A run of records
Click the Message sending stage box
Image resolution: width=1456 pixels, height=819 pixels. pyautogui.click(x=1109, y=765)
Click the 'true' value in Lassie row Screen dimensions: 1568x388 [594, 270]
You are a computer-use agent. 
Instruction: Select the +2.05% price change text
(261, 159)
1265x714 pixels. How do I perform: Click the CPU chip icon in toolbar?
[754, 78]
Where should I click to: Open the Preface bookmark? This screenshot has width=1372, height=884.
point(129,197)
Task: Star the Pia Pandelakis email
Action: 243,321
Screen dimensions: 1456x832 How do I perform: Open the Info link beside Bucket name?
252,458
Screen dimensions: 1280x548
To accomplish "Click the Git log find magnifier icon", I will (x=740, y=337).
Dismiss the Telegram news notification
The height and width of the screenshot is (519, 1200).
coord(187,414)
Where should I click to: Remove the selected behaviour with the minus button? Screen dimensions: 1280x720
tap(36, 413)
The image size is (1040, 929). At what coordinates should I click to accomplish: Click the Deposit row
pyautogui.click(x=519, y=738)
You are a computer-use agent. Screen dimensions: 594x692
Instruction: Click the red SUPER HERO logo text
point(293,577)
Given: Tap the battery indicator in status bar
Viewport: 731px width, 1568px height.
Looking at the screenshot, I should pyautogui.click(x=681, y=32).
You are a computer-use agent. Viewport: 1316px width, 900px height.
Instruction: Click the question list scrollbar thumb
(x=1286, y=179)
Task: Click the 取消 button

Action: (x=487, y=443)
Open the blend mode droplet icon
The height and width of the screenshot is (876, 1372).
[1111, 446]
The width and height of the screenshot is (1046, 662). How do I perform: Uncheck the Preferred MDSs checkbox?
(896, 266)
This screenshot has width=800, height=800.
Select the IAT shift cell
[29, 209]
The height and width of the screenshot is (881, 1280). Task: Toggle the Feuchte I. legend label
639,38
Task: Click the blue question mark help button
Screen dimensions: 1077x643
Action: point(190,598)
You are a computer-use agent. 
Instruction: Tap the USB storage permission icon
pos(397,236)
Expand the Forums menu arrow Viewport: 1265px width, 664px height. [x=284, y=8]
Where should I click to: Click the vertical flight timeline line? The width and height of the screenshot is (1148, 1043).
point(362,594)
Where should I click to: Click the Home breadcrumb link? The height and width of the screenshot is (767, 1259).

• JOB
Pick out every line of the records containing the string "agent", copying each one in full. Case counts.

• FINAL ANSWER
You are a computer-use agent. 
You are a computer-use agent. Screen dimensions: 594x692
You are a computer-use agent. Viewport: 1316px width, 900px height.
You are a computer-use agent. 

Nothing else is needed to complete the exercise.